By AFP - Jun 29,2020 - Last updated at Jun 29,2020

Imran, one of 31 Pakistanis rescued on Thursday in the Mediterranean Sea (AFP photo)

ONBOARD THE OCEAN VIKING — Libya lies behind and Europe ahead though the mist — rescued migrants can dream a little onboard the Ocean Viking as it drifts somewhere between Italy and Malta.

Rescued from two wooden boats, 118 migrants, including a pregnant woman, are finally on one of the last stages in their quest for a better life, crossing the Mediterranean.

At the mention of Libya, Hafiz, a 30-year-old Eritrean, holds his head as if to ward off blows.

"All I want is to save my skin. If I had stayed in Libya, they would have ended up killing me," he told AFP onboard the rescue ship.

"I could also die out here at sea, but at least I have a slim chance of making it."

Hafiz says he survived four years of torture, kidnapping, beatings and seeing a friend killed for his cell phone.

The worst was three years in prison "for nothing, without seeing the light of day", he says.

"After three years, a guard asked me what I was doing there. I replied that it was up to them to tell me. When no-one could come up with an answer, they let me go. And then I could tell my family I was alive."

Hafiz, who fled his homeland via Sudan, does not care where he goes in Europe, "just someplace safe, where I cannot be killed".

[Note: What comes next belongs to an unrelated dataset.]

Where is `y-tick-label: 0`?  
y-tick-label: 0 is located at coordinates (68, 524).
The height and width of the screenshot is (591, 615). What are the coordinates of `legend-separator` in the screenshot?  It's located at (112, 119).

A UN report in late 2018 used the testimony of 1,300 migrants to allege "unimaginable horrors" in Libya including "unlawful killings, arbitrary detention and torture, gang rape, slavery and human trafficking".

Mohammad Tareeq Saleem, 40, says he survived seven years in Libya, where he worked in a food shop. The Pakistani native suffered confinement and assaults, including a knife wound just before setting out to sea.

He put up with the violence to earn money for his wife and six children in Lahore, but the fighting in Libya has destroyed jobs and after losing his, Mohammad borrowed money from friends to try and reach Europe.

"My mission is to work and earn money to feed my family," he says.

'Let us in' 

 

Cameroonian Mervis, 24, is the only woman migrant on board — she is five months pregnant.

She and her Ghanaian husband are "just looking for a place where the child will not suffer".

For Mervis, Libya meant rapes, kidnappings, prison and beatings.

She pulls up a leg of her sweatpants, which was covered by thick socks, to show where Libyan jailers broke her tibia "just to torture me".

Mervis speaks French and her husband English. They hope their child will be born in Germany and have a fresh start.

Aymane is headed back to Europe, having already lived in France for three years.

Sporting a pony tail and gold-trimmed sunglasses, he will not say how he reached Europe previously, just that he sold clothes in the Clignancourt flea market in Paris.

Aymane returned to Morocco after his father died to find that prospects for young people were dire.

"You work a lot and earn almost nothing," he says, so one night he "crossed the desert" to reach Libya and find passage back across the Mediterranean.

The Ocean Viking, a Norwegian-flagged ocean supply vessel chartered by charities, is waiting for permission from either Italy or Malta to dock.

"Let us in," Mervis pleads. "We just want to live in peace!"